The 10-year benchmark bond yield on Tuesday closed at 7.16%, nearly unchanged from the previous close, after witnessing the biggest selloff since February 2 on Monday. The rupee recovered from the one-month-low level to close higher by 13 paise at 67.06 a dollar on the back of selling of the US currency by banks and exporters.
The selloff in the bond market was primarily a reaction to Urjit Patel’s appointment as the new governor of the Reserve Bank of India (RBI), which investors perceived as a signal that the central bank would not cut interest rates in the immediate term. Patel is currently the deputy governor of the RBI responsible for monetary policy and, by extension, for pushing through RBI’s inflation-targeting philosophy.
Karthik Srinivasan, senior vice-president at ICRA, said it was mostly a knee-jerk reaction and that he did not see bond yields rising significantly from these levels since the liquidity in the system is quite comfortable at the moment.
He added that an upcoming RBI announcement regarding the bond market, which is expected on Thursday, will also be keenly watched.
“Our estimates show that there isn’t much more room for a rate cut in 2016. The latest inflation numbers have also come in at the upper end of the RBI’s target. So, we don’t see rates being cut by more than 25 bps this year,” Srinivasan said. “The chances of a cut in October are pretty slim unless a really good set of macroeconomic data push the central bank to do so.”
Indian bonds have been rising steadily since July after a revival in monsoon rains and on speculation that the new RBI governor would be more aggressive in lowering rates. The improving liquidity in the domestic banking system also contributed to a surge in demand.
Meanwhile, the Indian rupee strengthened against the dollar on Tuesday to 67.06, up 0.18%, or 13 paise from the previous close, in sync with gains in other Asian and emerging market currencies. The South Korean won, the Russian rouble, the South African rand, and the Indonesian rupiah gained in the range of 0.1-1%.

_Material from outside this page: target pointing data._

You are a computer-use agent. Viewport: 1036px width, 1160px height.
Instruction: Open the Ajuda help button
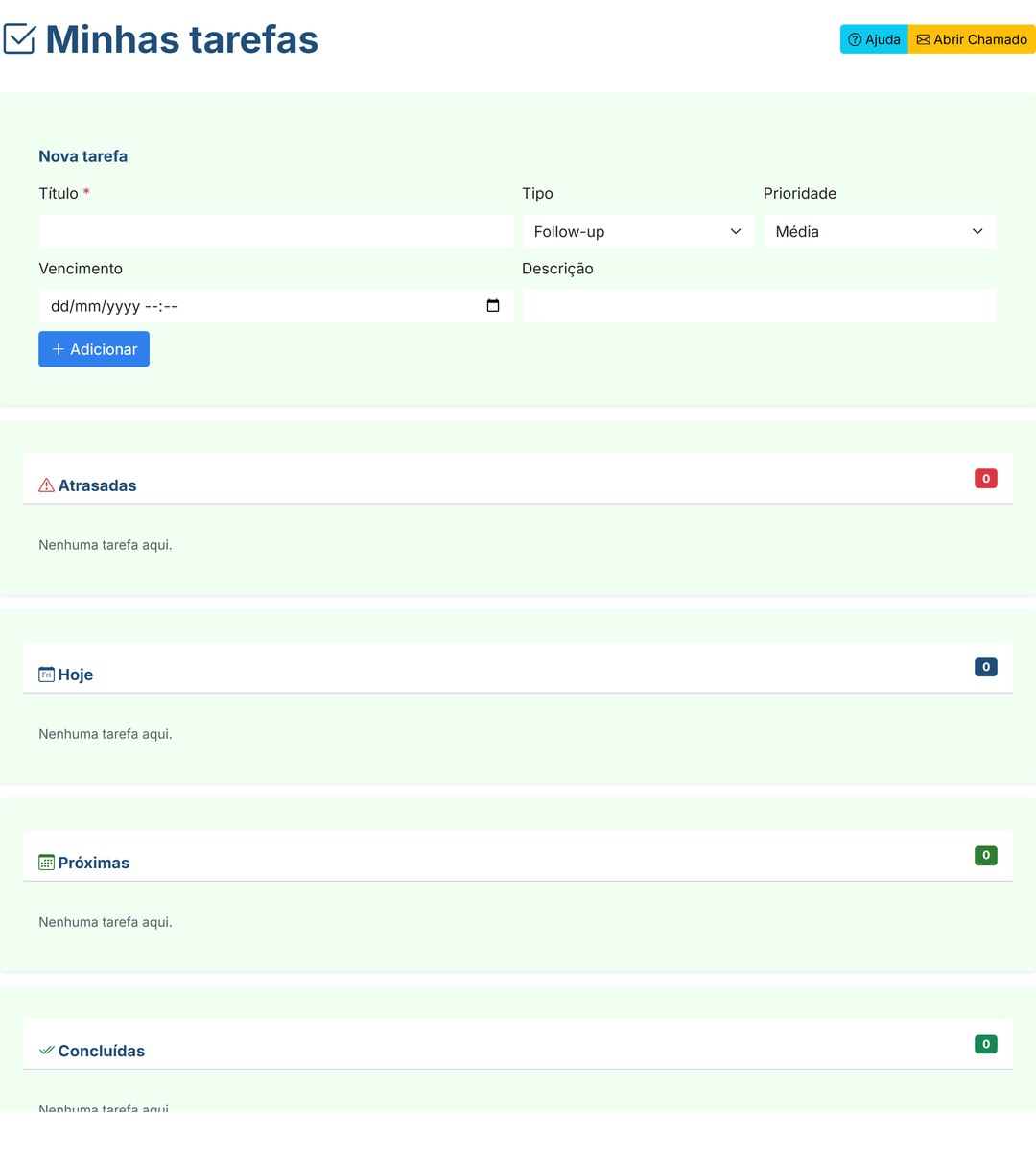tap(874, 39)
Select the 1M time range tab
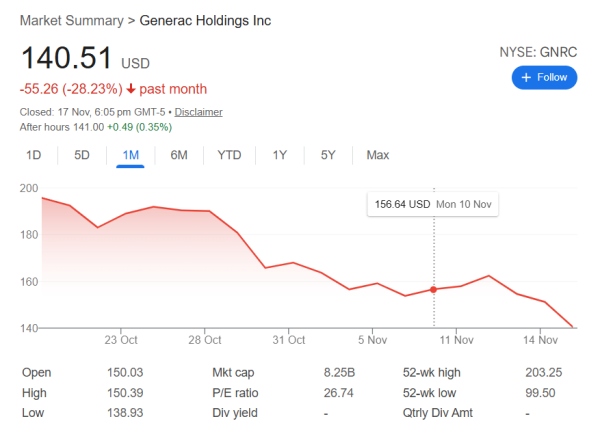Screen dimensions: 600x432 [x=130, y=155]
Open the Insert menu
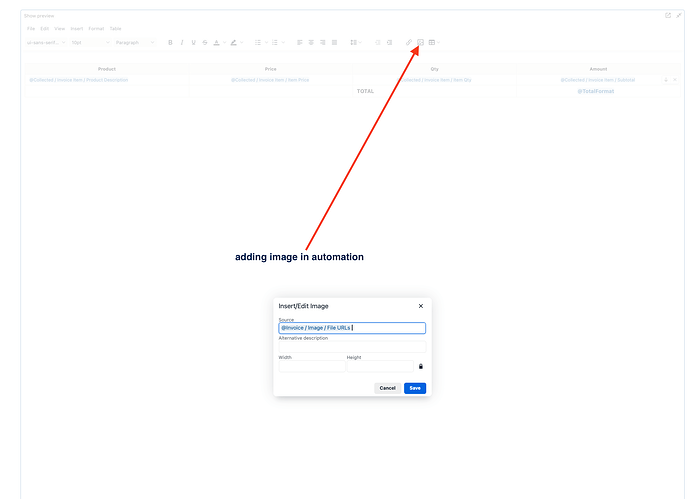The height and width of the screenshot is (499, 690). (x=77, y=29)
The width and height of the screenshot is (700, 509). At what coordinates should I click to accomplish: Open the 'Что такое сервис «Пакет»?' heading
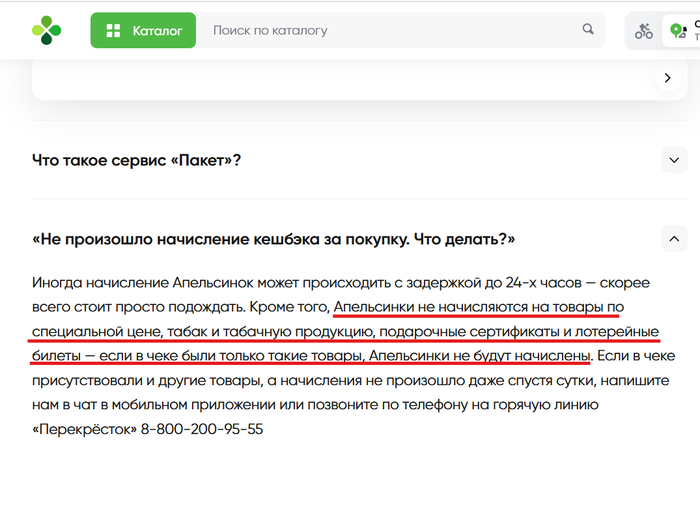point(137,160)
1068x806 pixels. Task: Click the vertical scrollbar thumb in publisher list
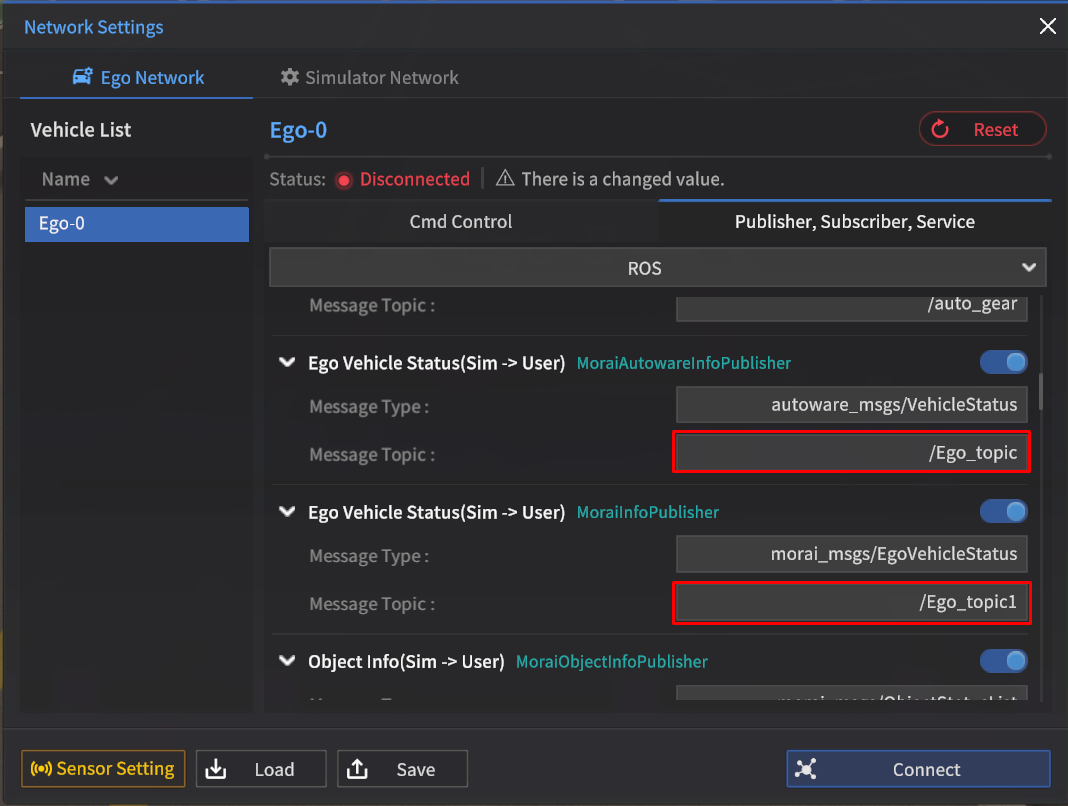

The rise in the rupee was primarily due to a weakening of the US currency, with the dollar index falling 0.13% against its previous close. The greenback
weakened after US Fed vice-chairman Stanley Fischer and New York Fed president William Dudley’s hawkish remarks about the US economy.
Investors will be closely watching Fed Reserve chair Janet Yellen’s speech at the Economic Policy Symposium at Jackson Hole later this week. Yellen’s remarks are expected to provide an idea of when the FOMC would decide to hike interest rates.